Podía haberse quedado ahí. Una Beauvoir que parece haber leído, visto y saberlo todo sobre el tema podía haberse dedicado a filosofar, a expresar su visión, pues quien escribe es ya una de las máximas representantes del pensamiento de esa época, pero no. ¿Qué hace? ¡Currar! Currar muchísimo. Charla con asistentes sociales y publica los presupuestos que tienen para las personas que están a su cargo, así como otros materiales de trabajo que le parecen interesantes: informes, cuadros sobre los recursos de las personas de edad, gastos de la atención médica de la Seguridad Social… Añade también una pequeña historia sobre las pensiones e incorpora tablas para calcular su cuantía. Nada, ningún enfoque, perspectiva o detalle pasa desapercibida a la apabullante revisión de la vejez de Simone de Beauvoir. Sus páginas traen a la mente esa imagen de trabajadora infatigable que Sartre convirtió en apodo: Castor.

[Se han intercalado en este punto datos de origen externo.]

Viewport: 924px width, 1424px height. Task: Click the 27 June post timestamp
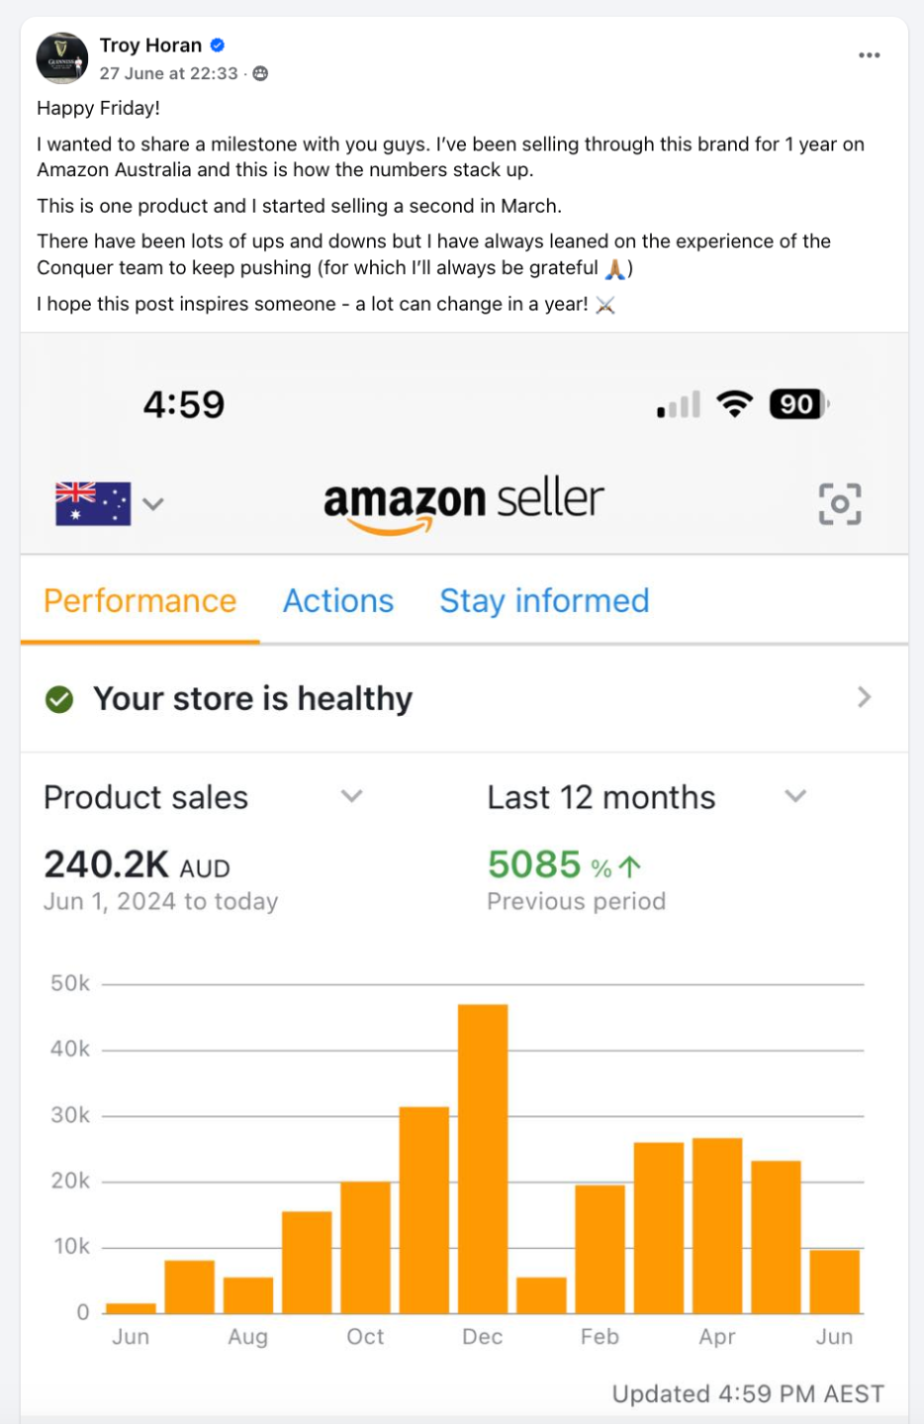pyautogui.click(x=168, y=73)
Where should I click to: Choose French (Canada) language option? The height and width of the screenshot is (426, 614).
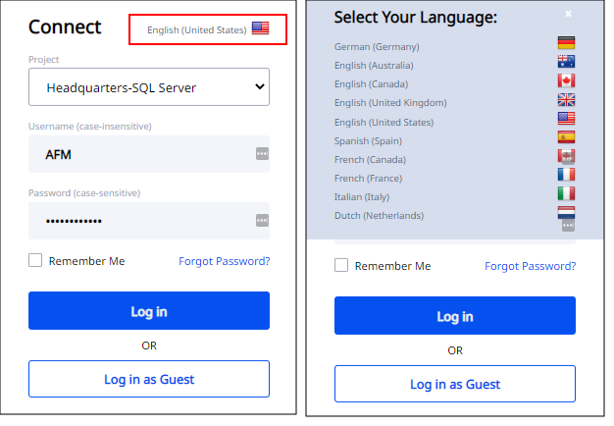[x=370, y=160]
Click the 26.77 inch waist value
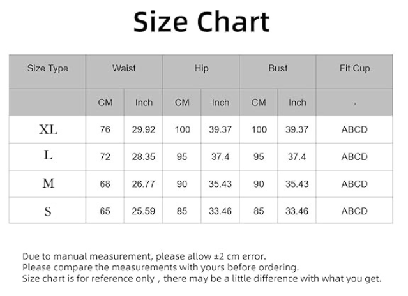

Y algo más. No se conforma con los papeles o hablar con los responsables.
Quiere ver la vejez, mirarla de frente. Se va a una residencia, Nanterre, donde no la dejan hacer su trabajo. Va a otra, ¿qué encuentra? Un interior escrupulosamente limpio, personal entregado, pero ¡oh, sorpresa!, “no consigo olvidar el horror de esa experiencia: ver seres humanos reducidos a una abyección total”. Dormitorios comunes (en la mayoría de los casos), distribución en las plantas, según el grado de movilidad… “Lo que me pareció monstruoso —escribe Beauvoir— es el abandono moral en que la administración deja a esas gentes. Si hubiera salas donde pudieran reunirse, o se les propusieran distracciones, si hubiera monitores que se ocuparan de ellas no se desmoronarían con esa aterradora rapidez por la pendiente que los transforma en meros organismos”. La tesis de todo el libro se desprende de ahí: una vida dedicada a la productividad es una vida alienada, extraída, y en la vejez no hay disimulo posible, solo queda un vacío y una tristeza evidentes. Desolación. “Si el jubilado se desespera por la falta de sentido de su vida presente es porque el sentido de su vida le ha sido escamoteado todo el tiempo”. Y solución: “Para que la vejez no sea una parodia ridícula de nuestra existencia anterior no hay más que […] seguir persiguiendo fines que den un sentido a nuestra vida: dedicación a individuos, colectividades, causas, trabajo social o político, intelectual, creador. Contrariamente a lo que aconsejan los moralistas, lo deseable es conservar a una edad avanzada pasiones lo bastante fuertes como para que nos eviten volvernos sobre nosotros mismos. La vida conserva valor mientras se acuerda valor a la de los otros a través del amor, la amistad, la indignación, la compasión. Entonces sigue habiendo razones de obrar o de hablar”.